The Taksim Platform is a citizens’ initiative that raises objections to the current state of the project, arguing that the project should have gone through more transparent consulting, regulation and supervision phases. And on the official website of the ruling Justice and Development Party (AK Party), there is a short video showing how the square will look after the project is completed. Yet, no information can be obtained from the İstanbul Metropolitan Municipality, Beyoğlu Municipality and İstanbul Second Protection Board, which are officially in charge of the project. The Board’s unanimously taken decision does not mean that the project is the “right” one because expert opinions are not enough to decide whether such a project is right or not. Therefore, a lack of detailed information breeds rumors and speculation, but more importantly, triggers questions.
The Taksim Platform has simple questions. Who prepared the project and when? Is it really for pedestrians? What measures will be taken to compensate businesses in the area of Taksim for the losses they may suffer? What is the aim of rebuilding the Artillery Barracks and for whom? Who will be the losers and winners of this project? Are there sufficient measures for fire brigades and ambulances? Are the associations in the area informed about the project? Have cultural and art organizations and experts been informed? Why are the trees in Gezi Park in Taksim marked? Hasn’t Gezi Park in Taksim been designated as a gathering spot in case of an earthquake? Are the underground tunnels in the centers of metropolitan cities adequate to solve traffic problems? Does the project have an integrated approach?
These questions and others are typical of any regulatory impact assessment (RIA), which should be made in relation to any project that will be implemented in public locations or that may have any impact on the public. Roughly speaking, decisions that concern the general public should be examined with regard to their potential positive or negative impacts before implementation, and the findings of these studies should be shared with the general public and given to decision makers. This is a process of consulting, asking for advice, assessing the advice, learning lessons and making estimates... Unfortunately, we know well the fate of projects that were implemented without heeding these principles.

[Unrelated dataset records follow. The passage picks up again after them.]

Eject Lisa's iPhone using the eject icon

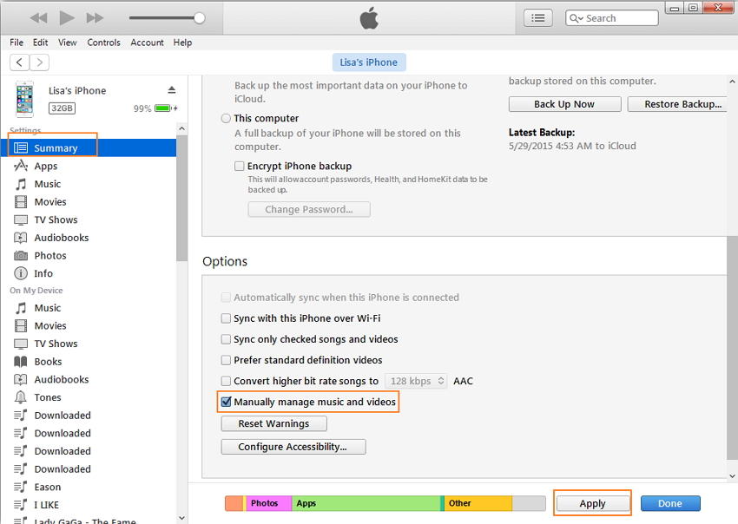pos(172,90)
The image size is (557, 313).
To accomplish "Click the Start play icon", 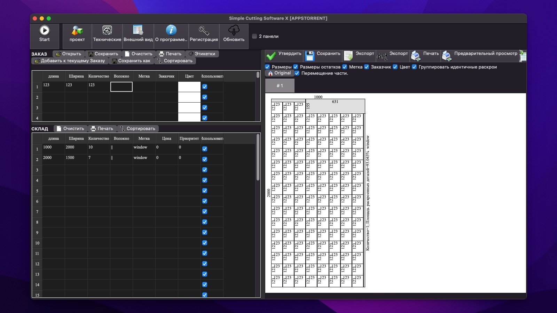I will (44, 31).
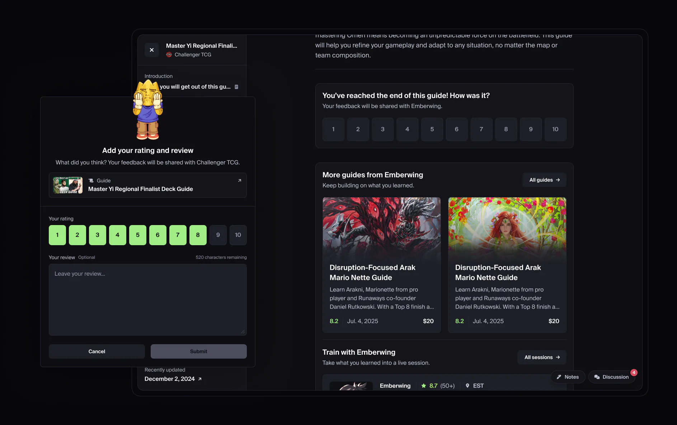The image size is (677, 425).
Task: Open Discussion chat bubbles button
Action: [612, 377]
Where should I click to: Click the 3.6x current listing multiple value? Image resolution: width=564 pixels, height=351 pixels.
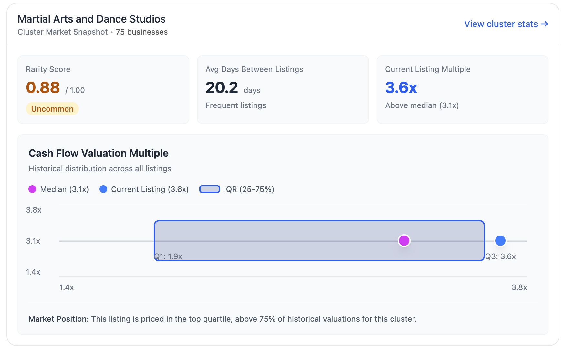click(401, 87)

As you know, Turkey is an oasis of projects that were implemented without consulting anyone and eventually ended up erroneous. To refresh your memory: the subway bridge over the Golden Horn, İstanbul Congress Center, Eminönü Square, Sütlüce Congress Center, Feshane, Çeşme Highway and of course, the Black Sea Highway...

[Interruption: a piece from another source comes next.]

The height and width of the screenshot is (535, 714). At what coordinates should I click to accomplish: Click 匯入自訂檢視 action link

These projects are specific neither to the AK Party nor to Turkey. The central or local administrations before the AK Party and other parties of our time showed no difference in their ways of operating. Likewise, misguided practices can be found in every country. Abu Dhabi is a typical example of these practices, although it tends to produce awe in many people here. Soulless public projects are everywhere.
The apex of erroneously implemented public projects in Turkey is possibly the Black Sea Coastal Highway. Authorities decided to build a 541-kilometer highway between Samsun and Sarp in 1993. The state invested some $5 billion in this project, which was completed in 2006. Yet there was no end to the problems. In a paper he presented at the National Geography Congress held in September 2005 before the project was completed, Hüseyin Turoğlu, from the geography department at İstanbul University, asserted that the route of the project was not suitable for the terrain in the region. He argued that the project would lead to casualties and damage to property and frequent repairs would be needed and the costs would increase and the damage to the environment would be irreversible. In addition to experts, the people of the region, too, drew attention to the risk of building a road along the coastline, and they demanded that public authorities learn lessons from the case of Georgia. Now, experts must be watching the developments bitterly, and the local people must be cursing their bad luck.
Since it was built 70 centimeters above the level of settlements, the highway collects rainwater like a small dam, preventing it from reaching the sea, and this rainwater floods the settlements. It is not resistant to the waves coming from the Black Sea. Indeed, the road between Hopa and Sarp collapsed once again in January.
Before steering ourselves onto the “highway of no return,” let us learn a lesson from the Black Sea Highway.